=== Source data ===

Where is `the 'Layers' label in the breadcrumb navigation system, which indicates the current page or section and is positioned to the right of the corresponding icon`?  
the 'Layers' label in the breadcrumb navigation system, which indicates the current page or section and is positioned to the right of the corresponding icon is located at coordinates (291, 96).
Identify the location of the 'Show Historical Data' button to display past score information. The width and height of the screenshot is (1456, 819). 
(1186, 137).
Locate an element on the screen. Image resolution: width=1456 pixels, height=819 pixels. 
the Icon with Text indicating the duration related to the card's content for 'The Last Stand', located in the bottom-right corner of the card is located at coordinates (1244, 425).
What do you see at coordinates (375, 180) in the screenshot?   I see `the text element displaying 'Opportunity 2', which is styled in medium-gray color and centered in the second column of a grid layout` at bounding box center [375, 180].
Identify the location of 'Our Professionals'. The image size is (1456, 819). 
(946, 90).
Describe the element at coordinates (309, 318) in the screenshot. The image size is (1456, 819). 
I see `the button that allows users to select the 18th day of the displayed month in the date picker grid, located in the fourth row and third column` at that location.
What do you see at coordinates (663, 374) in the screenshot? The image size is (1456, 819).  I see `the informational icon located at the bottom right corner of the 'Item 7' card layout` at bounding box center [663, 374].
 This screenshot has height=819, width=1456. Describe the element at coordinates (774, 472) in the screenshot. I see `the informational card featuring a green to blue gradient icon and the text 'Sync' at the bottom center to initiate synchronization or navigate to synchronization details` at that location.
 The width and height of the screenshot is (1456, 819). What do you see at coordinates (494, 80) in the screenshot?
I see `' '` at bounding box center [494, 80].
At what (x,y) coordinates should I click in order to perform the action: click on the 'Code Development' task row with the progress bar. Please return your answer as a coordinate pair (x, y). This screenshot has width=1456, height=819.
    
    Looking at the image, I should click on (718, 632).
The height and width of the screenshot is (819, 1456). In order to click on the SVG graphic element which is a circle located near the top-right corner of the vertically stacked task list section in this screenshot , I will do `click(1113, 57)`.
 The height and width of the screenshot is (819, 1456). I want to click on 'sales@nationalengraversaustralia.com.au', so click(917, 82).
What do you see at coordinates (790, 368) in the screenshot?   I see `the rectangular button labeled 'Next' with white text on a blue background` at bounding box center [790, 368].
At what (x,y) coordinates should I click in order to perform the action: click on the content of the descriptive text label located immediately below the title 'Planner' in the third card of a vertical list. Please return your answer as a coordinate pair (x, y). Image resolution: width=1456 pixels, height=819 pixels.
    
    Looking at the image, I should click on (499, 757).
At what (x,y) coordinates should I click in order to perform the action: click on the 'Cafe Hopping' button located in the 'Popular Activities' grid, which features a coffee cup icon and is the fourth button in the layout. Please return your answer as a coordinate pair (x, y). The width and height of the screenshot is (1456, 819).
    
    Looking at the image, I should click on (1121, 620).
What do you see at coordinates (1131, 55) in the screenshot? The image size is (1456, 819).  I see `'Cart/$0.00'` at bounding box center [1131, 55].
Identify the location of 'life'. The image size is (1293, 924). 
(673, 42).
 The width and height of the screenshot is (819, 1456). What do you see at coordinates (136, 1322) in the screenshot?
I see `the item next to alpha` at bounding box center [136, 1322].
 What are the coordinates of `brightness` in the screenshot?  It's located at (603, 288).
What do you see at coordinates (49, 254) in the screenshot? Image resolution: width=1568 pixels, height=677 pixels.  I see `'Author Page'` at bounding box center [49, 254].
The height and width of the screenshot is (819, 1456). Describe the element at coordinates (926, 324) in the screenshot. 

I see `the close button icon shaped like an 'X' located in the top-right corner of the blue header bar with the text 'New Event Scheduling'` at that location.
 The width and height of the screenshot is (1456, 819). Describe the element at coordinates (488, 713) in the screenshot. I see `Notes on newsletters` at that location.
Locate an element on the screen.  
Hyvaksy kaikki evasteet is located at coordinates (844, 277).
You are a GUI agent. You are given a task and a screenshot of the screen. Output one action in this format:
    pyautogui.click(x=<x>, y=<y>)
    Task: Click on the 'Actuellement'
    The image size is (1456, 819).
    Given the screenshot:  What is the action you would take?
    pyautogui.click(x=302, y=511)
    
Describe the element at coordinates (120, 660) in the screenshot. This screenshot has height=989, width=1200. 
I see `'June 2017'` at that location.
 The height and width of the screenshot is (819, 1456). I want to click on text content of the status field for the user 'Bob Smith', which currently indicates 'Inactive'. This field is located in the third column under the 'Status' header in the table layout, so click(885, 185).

===

= Do this =
Copy the data above verbatim, beginning at the line that contains "Locate an element on the screen. Image" and continuing through the line that contains "so click(917, 82).", with both of those lines included.

= Solution for this task =
Locate an element on the screen. Image resolution: width=1456 pixels, height=819 pixels. 
the Icon with Text indicating the duration related to the card's content for 'The Last Stand', located in the bottom-right corner of the card is located at coordinates (1244, 425).
What do you see at coordinates (375, 180) in the screenshot?   I see `the text element displaying 'Opportunity 2', which is styled in medium-gray color and centered in the second column of a grid layout` at bounding box center [375, 180].
Identify the location of 'Our Professionals'. The image size is (1456, 819). 
(946, 90).
Describe the element at coordinates (309, 318) in the screenshot. The image size is (1456, 819). 
I see `the button that allows users to select the 18th day of the displayed month in the date picker grid, located in the fourth row and third column` at that location.
What do you see at coordinates (663, 374) in the screenshot? The image size is (1456, 819).  I see `the informational icon located at the bottom right corner of the 'Item 7' card layout` at bounding box center [663, 374].
 This screenshot has height=819, width=1456. Describe the element at coordinates (774, 472) in the screenshot. I see `the informational card featuring a green to blue gradient icon and the text 'Sync' at the bottom center to initiate synchronization or navigate to synchronization details` at that location.
 The width and height of the screenshot is (1456, 819). What do you see at coordinates (494, 80) in the screenshot?
I see `' '` at bounding box center [494, 80].
At what (x,y) coordinates should I click in order to perform the action: click on the 'Code Development' task row with the progress bar. Please return your answer as a coordinate pair (x, y). This screenshot has width=1456, height=819.
    
    Looking at the image, I should click on (718, 632).
The height and width of the screenshot is (819, 1456). In order to click on the SVG graphic element which is a circle located near the top-right corner of the vertically stacked task list section in this screenshot , I will do `click(1113, 57)`.
 The height and width of the screenshot is (819, 1456). I want to click on 'sales@nationalengraversaustralia.com.au', so click(917, 82).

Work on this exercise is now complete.